You are right - I'm using it as as shorthand. It's referring to the "typical" monolith architecture perception.
I'm actually a big fan of modular, properly implemented monoliths. In the first blog article I was even showing that it can be actually an implementation detail if an application is monolith or microservice: https://threedots.tech/post/microservices-or-monolith-its-de...
> It’s a key for achieving proper services separation. If you need to touch half of the system to implement and test new functionality, your separation is wrong.
I think microservices should eb considered a organizational and "deploymental" (is that a word) implementation detail, really. If the data you are dealing with does not allow for easy segretation then microservices are quite expensive to maintain, so, yea: bad architecture, not so much bad implementation.
I think it’s more that if you have a bad or unstable interface between services it’s way worse than if it’s an internal interface within a single service. Successful SOA requires extremely good judgement and foresight in order to get the tradeoffs right. Even the word microservices coupled with “code craftsman” consultants peddling just-so rules of thumb about how big services “should be” without any specific domain context has lead a generation of engineers down a path of hard lessons about understanding your use case before blindly reaching for a pattern.

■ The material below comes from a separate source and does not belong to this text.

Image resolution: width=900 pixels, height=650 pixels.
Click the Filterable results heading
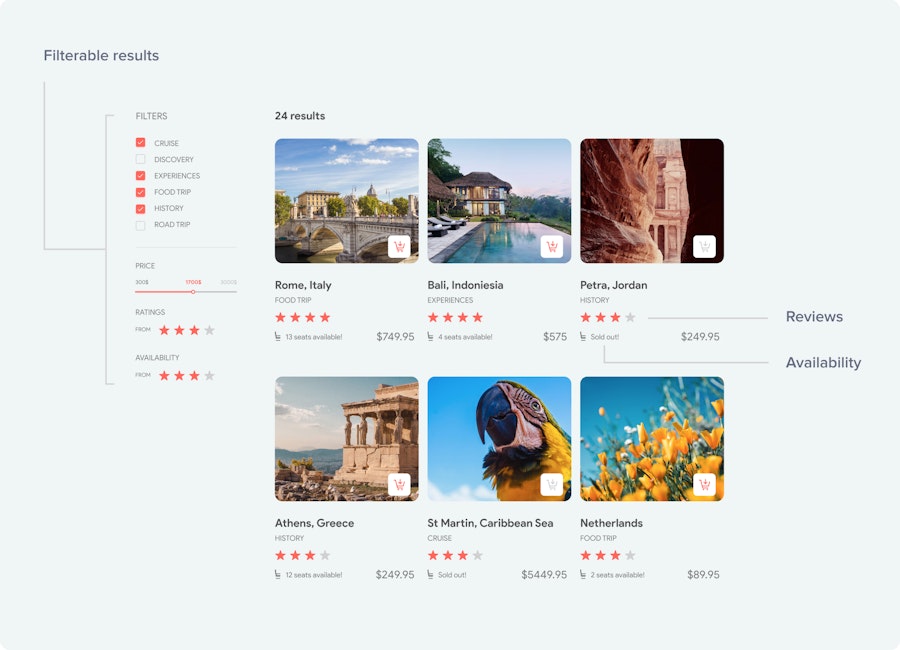100,55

I don't like the "dark ages" metaphor in the article.
The defining characteristic of the dark ages is a lack of historical records, and a general idea of stagnation. A period we could nearly seamlessly cut out of history.
It is certainly not the case today, a lot is being recorded, we do a lot of things, so if we have to define a software dark age, when would it be?
I'd go with 2000 (dot com bubble burst) to 2007 (first iPhone). For the end date, the iPhone is not that important, but it marks the rise of "big data", smartphones, and mobile internet.
It might be worth adding that Blind app (and to a lesser degree Ask HN) is littered with constant posts about depression, anxiety, burnout, and nihilism (centered around wealth accumulation with a lack of purpose).
Is that uncommon? The most unhappy people, for whatever reason, are the loudest. There are likely many more developers who are happy and silent.
The problem with Blind is it attracts the former group almost exclusively. I'm happy at my job, downloaded Blind once to see the content, and deleted it almost immediately. I have no interest in reading toxic posts by anonymous folks struggling at my company.
Also, the claim "In the historical Dark Ages, religion put down science" is simplistic. If by "Dark Ages," the author means the time between the fall of Rome in the west and the Carolingian Renaissance in 800, there was no institution maintaining science, but there happened to be institutions maintaining religion. During this time, what scientific knowledge that was preserved in the west was preserved by monks copying manuscripts. If the author means to refer to the whole Medieval period, then many of the most famous scientists were clergy, and many scientific institutions grew out of religious institutions, so again the claim is confusing.
It's unfortunate that the author chose to distract from a good point by using a problematic metaphor.